◆ Source information:

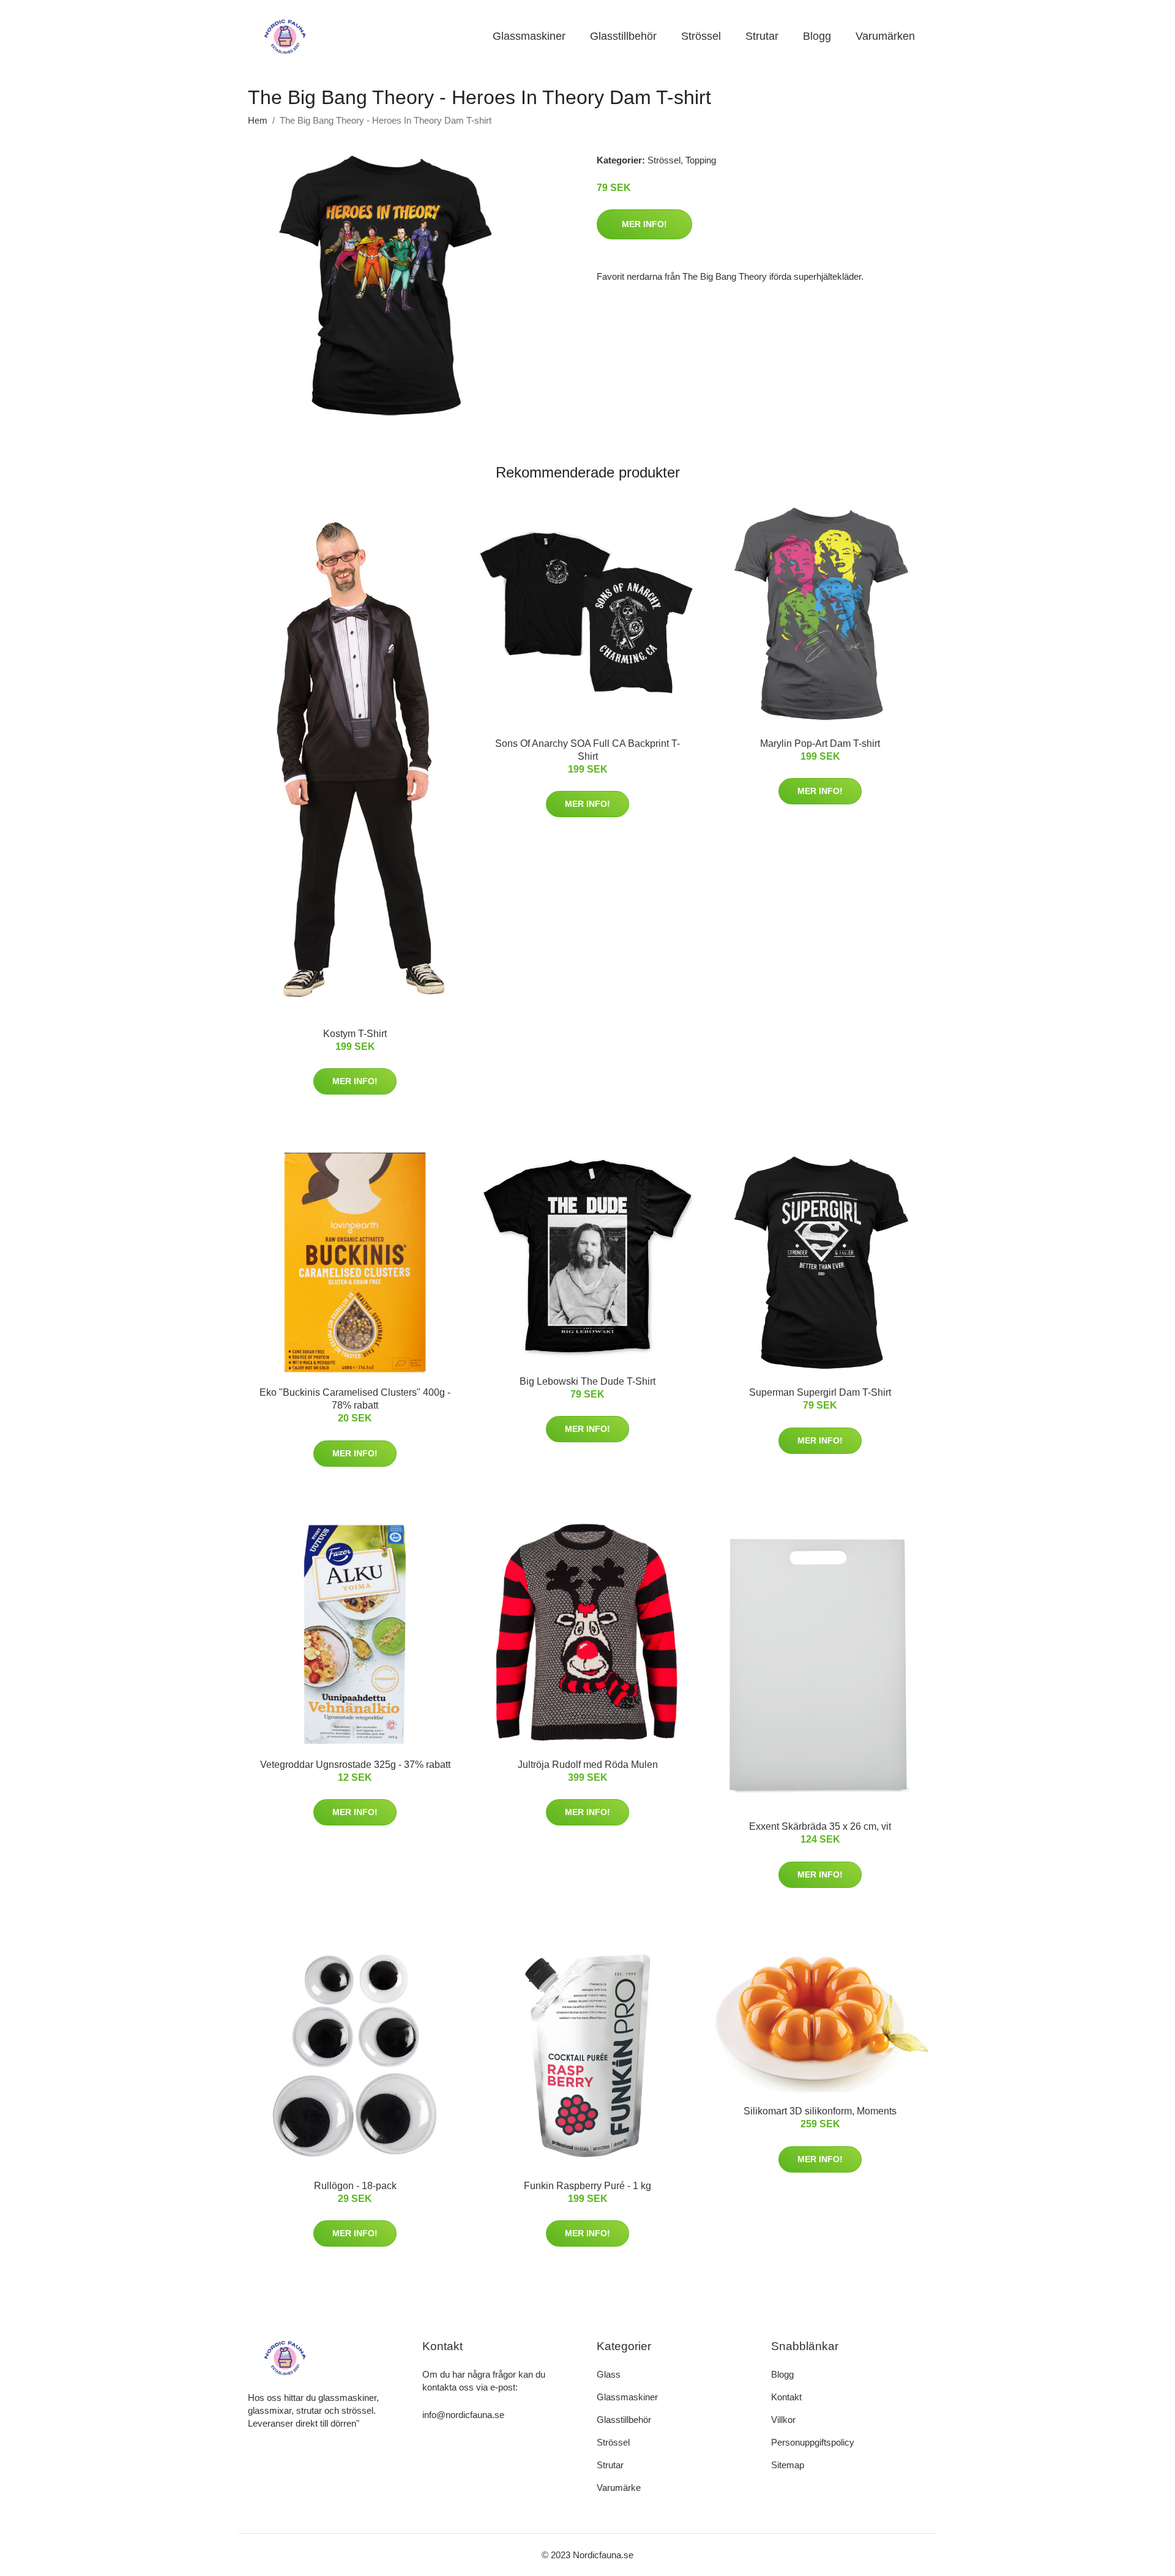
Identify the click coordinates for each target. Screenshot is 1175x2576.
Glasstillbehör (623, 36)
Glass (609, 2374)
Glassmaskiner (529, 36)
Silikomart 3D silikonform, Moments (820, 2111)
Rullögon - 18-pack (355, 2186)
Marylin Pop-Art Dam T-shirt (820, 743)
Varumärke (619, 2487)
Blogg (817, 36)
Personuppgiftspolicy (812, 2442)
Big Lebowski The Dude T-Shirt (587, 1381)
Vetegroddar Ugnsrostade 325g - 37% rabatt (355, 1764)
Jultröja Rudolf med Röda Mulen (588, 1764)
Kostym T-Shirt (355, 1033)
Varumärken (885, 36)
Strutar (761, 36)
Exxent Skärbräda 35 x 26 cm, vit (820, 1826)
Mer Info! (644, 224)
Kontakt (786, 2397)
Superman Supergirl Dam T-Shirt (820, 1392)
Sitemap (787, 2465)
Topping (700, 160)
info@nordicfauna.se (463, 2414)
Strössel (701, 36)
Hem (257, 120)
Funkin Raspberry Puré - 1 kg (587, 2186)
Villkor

◆ Directions:
Beginning at the line that holds "Varumärke (619, 2487)", reproduce the lines exactly up to and including the final line of the entries.

◆ Answer section:
Varumärke (619, 2487)
Blogg (817, 36)
Personuppgiftspolicy (812, 2442)
Big Lebowski The Dude T-Shirt (587, 1381)
Vetegroddar Ugnsrostade 325g - 37% rabatt (355, 1764)
Jultröja Rudolf med Röda Mulen (588, 1764)
Kostym T-Shirt (355, 1033)
Varumärken (885, 36)
Strutar (761, 36)
Exxent Skärbräda 35 x 26 cm, vit (820, 1826)
Mer Info! (644, 224)
Kontakt (786, 2397)
Superman Supergirl Dam T-Shirt (820, 1392)
Sitemap (787, 2465)
Topping (700, 160)
info@nordicfauna.se (463, 2414)
Strössel (701, 36)
Hem (257, 120)
Funkin Raspberry Puré - 1 kg (587, 2186)
Villkor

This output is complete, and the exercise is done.